+++ Record set

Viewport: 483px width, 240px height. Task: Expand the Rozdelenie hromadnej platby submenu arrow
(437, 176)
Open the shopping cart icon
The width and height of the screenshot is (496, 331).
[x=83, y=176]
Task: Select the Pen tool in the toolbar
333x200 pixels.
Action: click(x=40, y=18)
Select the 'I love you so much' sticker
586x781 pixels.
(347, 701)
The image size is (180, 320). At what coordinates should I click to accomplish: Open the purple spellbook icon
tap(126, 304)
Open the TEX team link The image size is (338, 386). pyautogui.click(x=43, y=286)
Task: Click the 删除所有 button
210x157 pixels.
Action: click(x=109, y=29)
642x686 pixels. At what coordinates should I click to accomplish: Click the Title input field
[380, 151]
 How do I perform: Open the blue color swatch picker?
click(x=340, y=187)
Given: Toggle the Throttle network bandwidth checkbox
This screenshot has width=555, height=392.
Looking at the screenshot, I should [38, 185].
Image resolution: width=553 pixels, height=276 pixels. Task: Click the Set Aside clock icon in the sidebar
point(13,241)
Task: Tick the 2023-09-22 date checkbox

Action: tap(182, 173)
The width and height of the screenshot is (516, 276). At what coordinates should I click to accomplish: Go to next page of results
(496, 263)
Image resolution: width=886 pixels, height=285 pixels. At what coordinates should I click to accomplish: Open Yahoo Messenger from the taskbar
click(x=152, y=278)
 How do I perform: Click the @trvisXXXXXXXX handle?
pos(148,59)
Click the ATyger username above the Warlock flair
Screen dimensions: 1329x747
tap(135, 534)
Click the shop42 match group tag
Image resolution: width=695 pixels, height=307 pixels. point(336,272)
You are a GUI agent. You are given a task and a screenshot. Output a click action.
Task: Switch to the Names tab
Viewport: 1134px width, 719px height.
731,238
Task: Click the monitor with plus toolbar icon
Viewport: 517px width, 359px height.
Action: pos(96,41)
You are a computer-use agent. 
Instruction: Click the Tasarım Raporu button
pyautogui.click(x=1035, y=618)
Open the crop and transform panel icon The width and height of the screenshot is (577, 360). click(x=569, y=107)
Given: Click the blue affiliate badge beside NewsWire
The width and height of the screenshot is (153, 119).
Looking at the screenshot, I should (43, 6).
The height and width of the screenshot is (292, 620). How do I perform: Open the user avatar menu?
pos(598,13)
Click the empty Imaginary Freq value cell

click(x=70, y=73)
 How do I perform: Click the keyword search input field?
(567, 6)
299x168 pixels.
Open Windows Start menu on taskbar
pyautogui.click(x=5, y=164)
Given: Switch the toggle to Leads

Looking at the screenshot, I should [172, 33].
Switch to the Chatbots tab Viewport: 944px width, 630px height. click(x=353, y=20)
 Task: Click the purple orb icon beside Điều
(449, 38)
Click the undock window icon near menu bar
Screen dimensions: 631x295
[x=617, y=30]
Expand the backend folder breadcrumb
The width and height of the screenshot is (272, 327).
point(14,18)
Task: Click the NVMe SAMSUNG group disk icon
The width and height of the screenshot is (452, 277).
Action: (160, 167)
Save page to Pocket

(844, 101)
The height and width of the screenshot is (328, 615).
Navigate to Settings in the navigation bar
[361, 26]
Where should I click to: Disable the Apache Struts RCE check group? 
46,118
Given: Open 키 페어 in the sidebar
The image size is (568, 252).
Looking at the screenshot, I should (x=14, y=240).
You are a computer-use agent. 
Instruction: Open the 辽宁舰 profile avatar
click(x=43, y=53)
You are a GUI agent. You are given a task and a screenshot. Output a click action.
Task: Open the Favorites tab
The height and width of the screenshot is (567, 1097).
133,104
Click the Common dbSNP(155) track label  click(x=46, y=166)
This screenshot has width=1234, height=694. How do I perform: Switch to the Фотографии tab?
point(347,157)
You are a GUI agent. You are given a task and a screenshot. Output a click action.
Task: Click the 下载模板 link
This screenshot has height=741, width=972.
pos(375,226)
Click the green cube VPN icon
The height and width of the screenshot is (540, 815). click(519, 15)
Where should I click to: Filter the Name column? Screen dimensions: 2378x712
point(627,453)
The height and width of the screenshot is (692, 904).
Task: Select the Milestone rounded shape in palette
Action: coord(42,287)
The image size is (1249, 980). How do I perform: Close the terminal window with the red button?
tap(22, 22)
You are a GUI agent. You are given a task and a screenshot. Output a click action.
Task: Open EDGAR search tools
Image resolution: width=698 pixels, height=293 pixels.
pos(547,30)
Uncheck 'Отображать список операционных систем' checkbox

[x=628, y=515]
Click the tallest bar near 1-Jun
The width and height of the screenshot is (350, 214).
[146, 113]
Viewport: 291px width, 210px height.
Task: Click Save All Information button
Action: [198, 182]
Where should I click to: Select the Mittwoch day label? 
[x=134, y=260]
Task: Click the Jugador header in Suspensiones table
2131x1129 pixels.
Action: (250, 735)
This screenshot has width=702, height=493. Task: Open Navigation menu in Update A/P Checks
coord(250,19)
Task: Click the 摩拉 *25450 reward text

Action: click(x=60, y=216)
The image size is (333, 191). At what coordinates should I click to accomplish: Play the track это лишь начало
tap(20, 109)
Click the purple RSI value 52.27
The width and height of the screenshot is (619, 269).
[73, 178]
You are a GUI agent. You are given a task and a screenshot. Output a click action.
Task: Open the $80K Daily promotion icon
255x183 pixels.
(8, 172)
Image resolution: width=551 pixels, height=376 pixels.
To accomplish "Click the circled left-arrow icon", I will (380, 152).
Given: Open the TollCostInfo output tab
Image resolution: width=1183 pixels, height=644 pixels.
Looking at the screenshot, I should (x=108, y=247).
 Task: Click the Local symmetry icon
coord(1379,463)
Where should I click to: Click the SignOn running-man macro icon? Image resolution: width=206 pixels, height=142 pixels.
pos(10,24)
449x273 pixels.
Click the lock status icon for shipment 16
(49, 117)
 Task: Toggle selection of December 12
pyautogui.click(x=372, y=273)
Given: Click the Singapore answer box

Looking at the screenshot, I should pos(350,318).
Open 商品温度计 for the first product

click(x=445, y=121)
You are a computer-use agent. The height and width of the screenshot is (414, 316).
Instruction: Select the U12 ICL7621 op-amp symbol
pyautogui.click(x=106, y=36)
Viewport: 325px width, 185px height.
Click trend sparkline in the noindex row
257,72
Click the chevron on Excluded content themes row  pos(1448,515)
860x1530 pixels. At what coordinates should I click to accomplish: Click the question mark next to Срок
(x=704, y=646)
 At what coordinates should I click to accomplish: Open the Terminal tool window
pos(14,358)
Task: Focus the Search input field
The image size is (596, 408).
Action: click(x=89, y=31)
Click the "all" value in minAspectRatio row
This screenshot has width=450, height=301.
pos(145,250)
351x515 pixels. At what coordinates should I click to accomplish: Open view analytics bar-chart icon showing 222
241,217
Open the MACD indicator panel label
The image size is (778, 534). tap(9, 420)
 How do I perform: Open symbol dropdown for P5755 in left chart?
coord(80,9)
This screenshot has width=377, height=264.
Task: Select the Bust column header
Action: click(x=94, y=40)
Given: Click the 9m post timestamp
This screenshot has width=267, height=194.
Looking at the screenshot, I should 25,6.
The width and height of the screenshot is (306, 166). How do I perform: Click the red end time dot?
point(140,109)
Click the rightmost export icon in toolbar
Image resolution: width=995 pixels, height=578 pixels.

++++++

**Problem details:** Among the lines above, count those containing the word "toolbar" and write only the number.

**Problem solution:** 3